Into the trenches but not over the top: bringing classroom educators and museum professionals together for the good of the Australian Curriculum: History
With the introduction of the Australian Curriculum: History (ACH) from 2013, for the first time in our history, history will be taught as a stand-alone subject across Australia, from Foundation to Year 10. With this comes the requirement that students use not only written sources but archaeological sources and methods as evidence for the construction of the past. For me, the two are interconnected and cannot exist one without the other when teaching history to kids, both in and out of the classroom. During my time teaching history, the inevitable question from kids has been, ‘How do people know all this, Miss?’ It is a valid question and one which educators must be prepared to answer with more than a dictionary or encyclopaedic style answer.
The ACH is demanding and asks a great deal of teachers. In my former position as Education Officer at the Port Arthur Historic Site I was responsible for the design and delivery of the PAHSMA Education Program. This program took a holistic approach to interpreting the site by encompassing the history and the archaeology of Port Arthur and it was designed to meet the content and outcomes of the Tasmanian curriculum current at the time and the forthcoming ACH. The combination of access to the wide range of skills at the Port Arthur site and my experience as an educator produced a program that received positive-feedback from children, teachers and parents that resulted in an Interpretation Australia Award for Excellence. But unfortunately not all teachers have ready access in their schools to authentic sites and artefacts like Port Arthur to help them teach the archaeology component of the ACH. This is where museums and heritage educators can assist.
Museums are now more than ever in a position where they can meet the needs of teachers by offering valuable services to assist them deliver the content and skills required by the new curriculum. In this presentation I will examine how we might assist classroom teachers to do this and why we must.

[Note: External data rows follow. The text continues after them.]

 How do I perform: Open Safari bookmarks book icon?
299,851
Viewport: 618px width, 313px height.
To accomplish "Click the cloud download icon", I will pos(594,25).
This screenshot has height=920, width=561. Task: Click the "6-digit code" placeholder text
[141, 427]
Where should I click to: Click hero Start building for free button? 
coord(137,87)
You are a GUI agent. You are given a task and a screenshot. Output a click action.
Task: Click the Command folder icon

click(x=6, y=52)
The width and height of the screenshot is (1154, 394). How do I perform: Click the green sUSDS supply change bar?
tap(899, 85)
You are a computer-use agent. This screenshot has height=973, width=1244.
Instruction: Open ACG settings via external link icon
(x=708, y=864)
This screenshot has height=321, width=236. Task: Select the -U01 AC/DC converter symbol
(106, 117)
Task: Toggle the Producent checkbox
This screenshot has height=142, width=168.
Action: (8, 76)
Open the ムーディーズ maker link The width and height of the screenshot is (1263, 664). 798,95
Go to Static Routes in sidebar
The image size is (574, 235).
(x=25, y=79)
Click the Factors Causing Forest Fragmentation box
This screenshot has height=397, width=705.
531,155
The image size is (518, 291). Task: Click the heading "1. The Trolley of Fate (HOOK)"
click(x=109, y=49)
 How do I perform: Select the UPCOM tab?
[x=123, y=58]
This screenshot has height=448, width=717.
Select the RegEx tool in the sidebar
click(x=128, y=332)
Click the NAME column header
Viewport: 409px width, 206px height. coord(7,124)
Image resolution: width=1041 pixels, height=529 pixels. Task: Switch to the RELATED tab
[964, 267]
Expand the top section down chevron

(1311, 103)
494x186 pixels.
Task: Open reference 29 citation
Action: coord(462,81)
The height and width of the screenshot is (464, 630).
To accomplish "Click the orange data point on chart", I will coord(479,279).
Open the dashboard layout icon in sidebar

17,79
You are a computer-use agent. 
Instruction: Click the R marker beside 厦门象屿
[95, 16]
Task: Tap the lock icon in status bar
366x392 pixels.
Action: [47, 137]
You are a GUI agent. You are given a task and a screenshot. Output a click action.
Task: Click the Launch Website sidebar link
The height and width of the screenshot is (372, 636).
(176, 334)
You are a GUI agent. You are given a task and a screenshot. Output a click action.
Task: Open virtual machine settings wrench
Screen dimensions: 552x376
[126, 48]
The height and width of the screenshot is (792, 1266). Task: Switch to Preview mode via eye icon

Education Consultant, Sarah’s Desk, Blackmans Bay (TAS)
Port Arthur site
Sarah was once an animator and layout artist for several years with a well-known animation company. A diagnosis of Multiple Sclerosis in 1998 convinced her that she should to do all the things she had always dreamt of doing. Because her love of History had been ignited as a child by many happy holidays to Port Arthur with her parents, Sarah decided to make her passion her profession and study History at University. Sarah completed a Bachelor of Arts majoring in Ancient History and Classical Studies at Macquarie University, then qualified to become a teacher of secondary History, SOSE and Art History. Eventually her journey came full circle in 2009 when she moved back to Tasmania and took up the position of Education Officer at Port Arthur. It was there that Sarah realised the power of interpreting history for students. Her educational mission now is encapsulated in the words of Antoine de Saint-Exupery, ‘If you want to build a ship, don’t drum up people to collect wood and don’t assign them tasks and work, but rather teach them to long for the endless immensity of the sea’. She is currently working on a research Master’s degree at the University of Ballarat.